● A portion of a data file

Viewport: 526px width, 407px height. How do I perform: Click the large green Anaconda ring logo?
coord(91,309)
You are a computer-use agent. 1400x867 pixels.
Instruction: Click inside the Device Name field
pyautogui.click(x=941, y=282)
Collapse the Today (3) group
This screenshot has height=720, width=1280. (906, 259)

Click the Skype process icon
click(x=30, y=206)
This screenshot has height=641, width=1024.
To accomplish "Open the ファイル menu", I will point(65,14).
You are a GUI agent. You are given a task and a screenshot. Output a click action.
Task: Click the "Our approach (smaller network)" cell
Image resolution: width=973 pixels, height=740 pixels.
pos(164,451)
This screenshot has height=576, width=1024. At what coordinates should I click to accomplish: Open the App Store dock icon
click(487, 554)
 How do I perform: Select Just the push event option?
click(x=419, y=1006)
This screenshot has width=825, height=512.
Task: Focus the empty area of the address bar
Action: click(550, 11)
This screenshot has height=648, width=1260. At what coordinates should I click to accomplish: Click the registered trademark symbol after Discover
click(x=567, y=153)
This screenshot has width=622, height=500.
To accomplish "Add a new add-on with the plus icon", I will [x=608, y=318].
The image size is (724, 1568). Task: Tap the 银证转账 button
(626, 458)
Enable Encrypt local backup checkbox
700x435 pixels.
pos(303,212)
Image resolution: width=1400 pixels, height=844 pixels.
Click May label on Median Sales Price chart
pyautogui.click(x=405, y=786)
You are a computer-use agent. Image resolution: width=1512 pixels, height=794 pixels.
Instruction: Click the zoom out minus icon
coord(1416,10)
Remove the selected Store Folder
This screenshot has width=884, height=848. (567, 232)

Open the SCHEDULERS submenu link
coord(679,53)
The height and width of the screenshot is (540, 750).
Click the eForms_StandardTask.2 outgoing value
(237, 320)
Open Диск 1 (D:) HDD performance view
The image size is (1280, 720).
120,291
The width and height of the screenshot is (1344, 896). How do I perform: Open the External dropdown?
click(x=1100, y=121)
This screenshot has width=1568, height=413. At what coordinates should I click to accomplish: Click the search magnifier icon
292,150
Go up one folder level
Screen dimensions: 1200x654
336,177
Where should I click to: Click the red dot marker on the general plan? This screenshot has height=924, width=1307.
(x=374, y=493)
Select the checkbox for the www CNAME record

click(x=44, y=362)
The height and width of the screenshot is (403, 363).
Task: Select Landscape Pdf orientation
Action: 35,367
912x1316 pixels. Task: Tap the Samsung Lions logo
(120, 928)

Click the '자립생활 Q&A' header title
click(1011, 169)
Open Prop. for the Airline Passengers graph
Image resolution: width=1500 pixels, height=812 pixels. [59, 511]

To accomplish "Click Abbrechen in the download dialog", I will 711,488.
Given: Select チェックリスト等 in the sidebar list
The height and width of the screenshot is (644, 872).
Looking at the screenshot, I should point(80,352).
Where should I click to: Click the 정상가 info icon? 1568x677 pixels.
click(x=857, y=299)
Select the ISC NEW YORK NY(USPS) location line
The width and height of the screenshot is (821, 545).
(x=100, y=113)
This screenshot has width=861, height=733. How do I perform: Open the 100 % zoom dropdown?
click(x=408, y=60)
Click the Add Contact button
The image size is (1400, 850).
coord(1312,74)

● Instructions to follow
Reproduce all of the items above line for line, without changing a single character.

● The output
Viewport: 526px width, 407px height. How do I perform: Click the large green Anaconda ring logo?
coord(91,309)
You are a computer-use agent. 1400x867 pixels.
Instruction: Click inside the Device Name field
pyautogui.click(x=941, y=282)
Collapse the Today (3) group
This screenshot has height=720, width=1280. (906, 259)

Click the Skype process icon
click(x=30, y=206)
This screenshot has height=641, width=1024.
To accomplish "Open the ファイル menu", I will point(65,14).
You are a GUI agent. You are given a task and a screenshot. Output a click action.
Task: Click the "Our approach (smaller network)" cell
Image resolution: width=973 pixels, height=740 pixels.
pos(164,451)
This screenshot has height=576, width=1024. At what coordinates should I click to accomplish: Open the App Store dock icon
click(487, 554)
 How do I perform: Select Just the push event option?
click(x=419, y=1006)
This screenshot has width=825, height=512.
Task: Focus the empty area of the address bar
Action: click(550, 11)
This screenshot has height=648, width=1260. At what coordinates should I click to accomplish: Click the registered trademark symbol after Discover
click(x=567, y=153)
This screenshot has width=622, height=500.
To accomplish "Add a new add-on with the plus icon", I will [x=608, y=318].
The image size is (724, 1568). Task: Tap the 银证转账 button
(626, 458)
Enable Encrypt local backup checkbox
700x435 pixels.
pos(303,212)
Image resolution: width=1400 pixels, height=844 pixels.
Click May label on Median Sales Price chart
pyautogui.click(x=405, y=786)
You are a computer-use agent. Image resolution: width=1512 pixels, height=794 pixels.
Instruction: Click the zoom out minus icon
coord(1416,10)
Remove the selected Store Folder
This screenshot has width=884, height=848. (567, 232)

Open the SCHEDULERS submenu link
coord(679,53)
The height and width of the screenshot is (540, 750).
Click the eForms_StandardTask.2 outgoing value
(237, 320)
Open Диск 1 (D:) HDD performance view
The image size is (1280, 720).
120,291
The width and height of the screenshot is (1344, 896). How do I perform: Open the External dropdown?
click(x=1100, y=121)
This screenshot has width=1568, height=413. At what coordinates should I click to accomplish: Click the search magnifier icon
292,150
Go up one folder level
Screen dimensions: 1200x654
336,177
Where should I click to: Click the red dot marker on the general plan? This screenshot has height=924, width=1307.
(x=374, y=493)
Select the checkbox for the www CNAME record

click(x=44, y=362)
The height and width of the screenshot is (403, 363).
Task: Select Landscape Pdf orientation
Action: 35,367
912x1316 pixels. Task: Tap the Samsung Lions logo
(120, 928)

Click the '자립생활 Q&A' header title
click(1011, 169)
Open Prop. for the Airline Passengers graph
Image resolution: width=1500 pixels, height=812 pixels. [59, 511]

To accomplish "Click Abbrechen in the download dialog", I will 711,488.
Given: Select チェックリスト等 in the sidebar list
The height and width of the screenshot is (644, 872).
Looking at the screenshot, I should point(80,352).
Where should I click to: Click the 정상가 info icon? 1568x677 pixels.
click(x=857, y=299)
Select the ISC NEW YORK NY(USPS) location line
The width and height of the screenshot is (821, 545).
(x=100, y=113)
This screenshot has width=861, height=733. How do I perform: Open the 100 % zoom dropdown?
click(x=408, y=60)
Click the Add Contact button
The image size is (1400, 850).
coord(1312,74)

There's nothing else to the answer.